Wanted thrilling, not one-sided contests
We in India have a long history of Test match contests where India has thrived on its low, slow, spinning tracks to pulverise its rivals into submission. In times gone by, when Tests were the soul and substance of cricket, India had reason to feel elated at subjecting the best teams of the world to this searing examination of their skill and patience on wearing wickets. If pace was India’s bane, inability to play quality spin was the most vulnerable part of a team visiting India.
The atmosphere at the ground used to be electric when a Bedi, Chandra or Prasanna would make a batsman feel miserable at the sight of the turning ball, while being surrounded by a clutch of fielders waiting for a bat and pad. Thousands would scream each time the ball would lob into the fielder’s hands and the umpires would find it impossible to segregate the sound of the ball hitting the bat from the roar of the crowd.
Men like Kumble took this strangulation of the batsmen to a different level and India became unbeatable at home.
In our most immediate times, where the frenetic pace combined with close contests in the shortened version of the game have caught the imagination of the public, Test cricket cannot survive when the contest between bat and the ball is completely unequal.
Is there any fun in watching either only the batsmen score runs or only the bowlers take wickets, or whichever team bats first winning the match with ease because the placid nature of the wicket allows them to make more than 600 runs in a breeze?

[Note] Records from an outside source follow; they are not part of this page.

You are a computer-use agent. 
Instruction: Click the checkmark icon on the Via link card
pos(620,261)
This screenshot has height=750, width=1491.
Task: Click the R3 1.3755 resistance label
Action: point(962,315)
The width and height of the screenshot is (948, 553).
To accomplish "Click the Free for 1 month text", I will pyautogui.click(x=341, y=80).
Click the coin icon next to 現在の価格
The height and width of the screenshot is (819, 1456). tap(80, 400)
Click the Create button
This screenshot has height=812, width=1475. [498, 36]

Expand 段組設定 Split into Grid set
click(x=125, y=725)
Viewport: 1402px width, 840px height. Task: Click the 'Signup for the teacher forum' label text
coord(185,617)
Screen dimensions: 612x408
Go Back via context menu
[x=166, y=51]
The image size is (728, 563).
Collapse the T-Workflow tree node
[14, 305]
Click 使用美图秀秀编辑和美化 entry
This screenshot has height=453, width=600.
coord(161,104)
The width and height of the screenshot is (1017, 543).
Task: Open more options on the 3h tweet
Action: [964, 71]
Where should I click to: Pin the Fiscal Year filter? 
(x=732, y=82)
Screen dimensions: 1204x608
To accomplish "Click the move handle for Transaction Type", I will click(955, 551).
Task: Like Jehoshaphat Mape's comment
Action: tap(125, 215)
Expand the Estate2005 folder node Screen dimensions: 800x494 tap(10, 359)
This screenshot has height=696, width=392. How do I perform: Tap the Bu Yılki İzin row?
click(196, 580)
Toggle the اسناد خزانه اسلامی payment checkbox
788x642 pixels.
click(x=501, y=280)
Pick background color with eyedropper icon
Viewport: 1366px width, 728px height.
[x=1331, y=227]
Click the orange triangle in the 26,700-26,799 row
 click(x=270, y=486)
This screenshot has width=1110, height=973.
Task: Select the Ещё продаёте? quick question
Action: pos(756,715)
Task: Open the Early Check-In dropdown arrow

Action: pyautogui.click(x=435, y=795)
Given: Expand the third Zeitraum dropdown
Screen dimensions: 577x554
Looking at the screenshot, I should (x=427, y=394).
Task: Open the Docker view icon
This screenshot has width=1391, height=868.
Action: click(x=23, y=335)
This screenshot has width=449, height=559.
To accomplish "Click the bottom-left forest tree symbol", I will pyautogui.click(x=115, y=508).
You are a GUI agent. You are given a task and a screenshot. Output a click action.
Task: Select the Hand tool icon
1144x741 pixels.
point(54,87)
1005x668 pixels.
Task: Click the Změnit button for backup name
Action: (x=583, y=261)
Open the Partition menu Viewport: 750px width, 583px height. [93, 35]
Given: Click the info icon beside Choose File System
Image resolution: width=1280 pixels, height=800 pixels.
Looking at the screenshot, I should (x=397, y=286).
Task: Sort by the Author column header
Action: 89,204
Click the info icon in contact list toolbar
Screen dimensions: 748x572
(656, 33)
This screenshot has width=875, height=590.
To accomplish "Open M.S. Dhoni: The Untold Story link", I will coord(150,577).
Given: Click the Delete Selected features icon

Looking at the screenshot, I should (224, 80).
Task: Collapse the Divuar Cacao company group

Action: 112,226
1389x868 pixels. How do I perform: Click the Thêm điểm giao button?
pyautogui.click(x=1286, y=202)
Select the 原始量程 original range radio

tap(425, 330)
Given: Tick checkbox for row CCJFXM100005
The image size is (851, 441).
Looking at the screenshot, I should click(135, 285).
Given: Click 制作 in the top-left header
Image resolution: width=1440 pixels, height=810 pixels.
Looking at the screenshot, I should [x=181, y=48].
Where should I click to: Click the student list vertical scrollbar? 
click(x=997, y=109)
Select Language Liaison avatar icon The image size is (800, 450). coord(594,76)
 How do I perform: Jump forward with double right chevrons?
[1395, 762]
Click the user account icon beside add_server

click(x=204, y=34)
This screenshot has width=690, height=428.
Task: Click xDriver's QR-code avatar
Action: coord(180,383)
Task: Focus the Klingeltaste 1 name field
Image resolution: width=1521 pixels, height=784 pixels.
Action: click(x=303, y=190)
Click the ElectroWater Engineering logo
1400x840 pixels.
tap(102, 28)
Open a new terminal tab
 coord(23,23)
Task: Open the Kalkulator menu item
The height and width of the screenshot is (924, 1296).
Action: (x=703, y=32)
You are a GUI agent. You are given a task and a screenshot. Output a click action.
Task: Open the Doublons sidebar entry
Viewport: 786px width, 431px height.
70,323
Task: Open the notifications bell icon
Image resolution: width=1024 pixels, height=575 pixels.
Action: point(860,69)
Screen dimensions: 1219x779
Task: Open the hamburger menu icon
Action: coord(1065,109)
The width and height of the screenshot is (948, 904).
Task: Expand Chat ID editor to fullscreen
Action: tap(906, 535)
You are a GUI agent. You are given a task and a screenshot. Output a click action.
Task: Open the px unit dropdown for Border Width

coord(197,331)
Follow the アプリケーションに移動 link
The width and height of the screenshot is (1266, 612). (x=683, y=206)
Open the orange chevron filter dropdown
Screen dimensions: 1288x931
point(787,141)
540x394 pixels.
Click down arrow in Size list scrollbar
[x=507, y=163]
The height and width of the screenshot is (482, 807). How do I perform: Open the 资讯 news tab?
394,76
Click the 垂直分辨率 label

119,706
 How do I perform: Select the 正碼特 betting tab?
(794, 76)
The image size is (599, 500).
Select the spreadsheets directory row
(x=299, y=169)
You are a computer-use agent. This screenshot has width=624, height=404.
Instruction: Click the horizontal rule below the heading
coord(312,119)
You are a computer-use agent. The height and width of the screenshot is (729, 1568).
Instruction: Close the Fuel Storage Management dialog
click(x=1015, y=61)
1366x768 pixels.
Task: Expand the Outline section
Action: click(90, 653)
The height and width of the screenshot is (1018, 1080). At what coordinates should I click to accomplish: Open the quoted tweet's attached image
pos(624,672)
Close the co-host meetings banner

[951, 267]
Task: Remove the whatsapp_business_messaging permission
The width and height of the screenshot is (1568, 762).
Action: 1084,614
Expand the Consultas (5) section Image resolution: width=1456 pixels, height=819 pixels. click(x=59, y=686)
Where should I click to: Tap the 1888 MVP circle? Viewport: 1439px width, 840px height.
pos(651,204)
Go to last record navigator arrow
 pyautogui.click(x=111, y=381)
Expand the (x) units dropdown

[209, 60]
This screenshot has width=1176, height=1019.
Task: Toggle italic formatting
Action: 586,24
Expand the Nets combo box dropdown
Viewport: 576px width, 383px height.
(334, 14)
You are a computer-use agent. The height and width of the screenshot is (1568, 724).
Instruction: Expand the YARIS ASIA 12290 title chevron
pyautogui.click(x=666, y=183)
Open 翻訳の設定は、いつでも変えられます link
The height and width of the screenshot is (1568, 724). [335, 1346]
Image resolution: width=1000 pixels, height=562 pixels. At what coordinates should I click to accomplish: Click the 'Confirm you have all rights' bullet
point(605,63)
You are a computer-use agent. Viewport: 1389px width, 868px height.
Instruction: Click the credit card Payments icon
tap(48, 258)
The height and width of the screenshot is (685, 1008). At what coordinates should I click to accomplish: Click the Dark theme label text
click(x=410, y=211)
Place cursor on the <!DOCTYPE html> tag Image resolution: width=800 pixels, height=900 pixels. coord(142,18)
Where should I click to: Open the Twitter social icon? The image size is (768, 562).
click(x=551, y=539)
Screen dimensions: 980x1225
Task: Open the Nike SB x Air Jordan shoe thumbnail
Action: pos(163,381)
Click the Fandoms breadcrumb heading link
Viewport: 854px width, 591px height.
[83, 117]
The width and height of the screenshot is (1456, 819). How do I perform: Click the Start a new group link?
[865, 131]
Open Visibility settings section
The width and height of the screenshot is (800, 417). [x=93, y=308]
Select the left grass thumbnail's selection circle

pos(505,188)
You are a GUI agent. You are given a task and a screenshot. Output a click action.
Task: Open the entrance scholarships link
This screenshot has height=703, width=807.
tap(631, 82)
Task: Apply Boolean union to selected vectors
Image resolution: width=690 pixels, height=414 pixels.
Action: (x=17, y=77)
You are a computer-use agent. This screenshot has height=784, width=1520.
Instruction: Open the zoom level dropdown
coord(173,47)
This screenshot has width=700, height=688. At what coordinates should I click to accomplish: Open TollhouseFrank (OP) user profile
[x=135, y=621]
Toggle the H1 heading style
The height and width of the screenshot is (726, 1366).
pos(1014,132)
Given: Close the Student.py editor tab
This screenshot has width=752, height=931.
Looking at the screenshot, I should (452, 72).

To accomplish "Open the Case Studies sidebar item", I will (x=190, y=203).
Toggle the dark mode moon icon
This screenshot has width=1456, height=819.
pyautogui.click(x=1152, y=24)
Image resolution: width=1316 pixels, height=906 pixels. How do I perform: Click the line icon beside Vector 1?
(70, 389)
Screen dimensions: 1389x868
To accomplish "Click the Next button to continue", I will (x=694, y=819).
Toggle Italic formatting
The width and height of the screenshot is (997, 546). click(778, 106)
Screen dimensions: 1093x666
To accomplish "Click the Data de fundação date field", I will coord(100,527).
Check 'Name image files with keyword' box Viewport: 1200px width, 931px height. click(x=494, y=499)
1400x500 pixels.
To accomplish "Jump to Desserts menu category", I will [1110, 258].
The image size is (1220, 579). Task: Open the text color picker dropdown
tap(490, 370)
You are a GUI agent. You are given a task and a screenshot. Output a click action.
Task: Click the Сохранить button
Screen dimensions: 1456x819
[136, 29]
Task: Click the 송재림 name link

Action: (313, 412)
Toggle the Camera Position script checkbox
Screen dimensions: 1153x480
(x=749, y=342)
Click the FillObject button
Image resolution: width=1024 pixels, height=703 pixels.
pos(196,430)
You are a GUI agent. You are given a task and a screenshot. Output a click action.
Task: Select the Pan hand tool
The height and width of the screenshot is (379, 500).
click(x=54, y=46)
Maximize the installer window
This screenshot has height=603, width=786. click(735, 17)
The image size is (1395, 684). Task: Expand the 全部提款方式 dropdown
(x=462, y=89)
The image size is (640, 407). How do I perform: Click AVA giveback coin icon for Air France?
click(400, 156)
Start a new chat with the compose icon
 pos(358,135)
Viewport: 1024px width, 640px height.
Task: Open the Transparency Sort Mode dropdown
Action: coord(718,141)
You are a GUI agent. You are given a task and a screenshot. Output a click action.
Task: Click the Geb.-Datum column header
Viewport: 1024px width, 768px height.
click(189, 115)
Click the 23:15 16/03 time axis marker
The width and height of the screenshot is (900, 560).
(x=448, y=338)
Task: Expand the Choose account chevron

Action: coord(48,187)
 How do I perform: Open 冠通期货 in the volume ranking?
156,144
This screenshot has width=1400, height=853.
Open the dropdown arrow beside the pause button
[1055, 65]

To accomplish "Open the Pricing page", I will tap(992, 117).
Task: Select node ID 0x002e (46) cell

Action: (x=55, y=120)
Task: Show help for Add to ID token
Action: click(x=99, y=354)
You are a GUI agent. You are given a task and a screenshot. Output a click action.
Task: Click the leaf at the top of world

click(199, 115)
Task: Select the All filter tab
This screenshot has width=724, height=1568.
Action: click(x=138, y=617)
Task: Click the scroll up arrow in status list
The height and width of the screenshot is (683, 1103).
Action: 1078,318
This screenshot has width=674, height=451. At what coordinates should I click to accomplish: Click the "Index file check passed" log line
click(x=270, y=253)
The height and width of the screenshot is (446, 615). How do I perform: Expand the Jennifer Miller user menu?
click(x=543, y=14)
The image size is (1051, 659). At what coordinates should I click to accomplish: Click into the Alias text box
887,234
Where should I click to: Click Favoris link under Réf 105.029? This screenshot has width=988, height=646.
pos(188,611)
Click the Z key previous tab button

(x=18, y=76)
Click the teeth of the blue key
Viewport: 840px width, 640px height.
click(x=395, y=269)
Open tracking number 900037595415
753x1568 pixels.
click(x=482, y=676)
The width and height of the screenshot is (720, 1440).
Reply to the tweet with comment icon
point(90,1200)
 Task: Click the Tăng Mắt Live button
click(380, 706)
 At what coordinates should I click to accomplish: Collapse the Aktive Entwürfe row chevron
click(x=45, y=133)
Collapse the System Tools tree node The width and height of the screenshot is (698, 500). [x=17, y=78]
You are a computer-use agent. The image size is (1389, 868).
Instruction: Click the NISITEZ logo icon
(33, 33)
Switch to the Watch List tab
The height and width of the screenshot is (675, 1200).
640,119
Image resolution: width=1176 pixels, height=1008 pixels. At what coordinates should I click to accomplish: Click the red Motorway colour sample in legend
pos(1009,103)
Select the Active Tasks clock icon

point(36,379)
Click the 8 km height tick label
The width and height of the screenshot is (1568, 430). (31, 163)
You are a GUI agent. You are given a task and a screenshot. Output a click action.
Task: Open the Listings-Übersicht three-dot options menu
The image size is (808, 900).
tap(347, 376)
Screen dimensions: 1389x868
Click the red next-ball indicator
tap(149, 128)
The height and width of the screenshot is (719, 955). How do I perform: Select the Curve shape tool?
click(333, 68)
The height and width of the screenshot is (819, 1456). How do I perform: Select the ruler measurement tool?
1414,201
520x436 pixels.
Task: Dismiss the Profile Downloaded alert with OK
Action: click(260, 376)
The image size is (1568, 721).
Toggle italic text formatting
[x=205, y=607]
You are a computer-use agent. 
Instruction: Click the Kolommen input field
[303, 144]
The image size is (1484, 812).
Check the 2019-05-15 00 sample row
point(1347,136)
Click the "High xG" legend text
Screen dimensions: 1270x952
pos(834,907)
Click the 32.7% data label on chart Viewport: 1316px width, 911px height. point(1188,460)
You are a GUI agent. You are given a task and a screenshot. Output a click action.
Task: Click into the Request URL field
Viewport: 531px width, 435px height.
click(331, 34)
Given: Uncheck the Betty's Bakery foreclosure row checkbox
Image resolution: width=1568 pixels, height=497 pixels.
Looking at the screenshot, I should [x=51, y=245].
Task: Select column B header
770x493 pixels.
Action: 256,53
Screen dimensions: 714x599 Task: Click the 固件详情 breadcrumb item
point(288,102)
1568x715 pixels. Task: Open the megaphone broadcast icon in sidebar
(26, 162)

Doesn’t a lack of contest make the whole action boring to watch, even if the team winning happens to be your own?
I raise these points after first watching the Ahmedabad Test turn into a yawning affair and now the Kanpur Test become a no contest almost from Day One. These are not the kind of matches which can help Tests survive the onslaught of T20 or one-day cricket.
The question here is not of which team is winning and which one losing. Indians would rejoice at the drubbing Sri Lankans have got at Kanpur but the larger issue remains.
Did the duel between the bat and ball really excite us as cricket fans? The Kanpur track was not treacherous, far from it and the Lankans got crushed under the weight of India’s huge score, otherwise even this Test would have ended in a drab draw.
I am happy that India have won and Sreesanth is back doing what he had promised when he burst into Tests a few years back: wobbling the ball even in the most adverse conditions.
But what is most worrisome in this series is the nature of the tracks. If Mumbai also prepares wickets like the ones in the first two matches, then no one should bemoan the demise of Test cricket in India.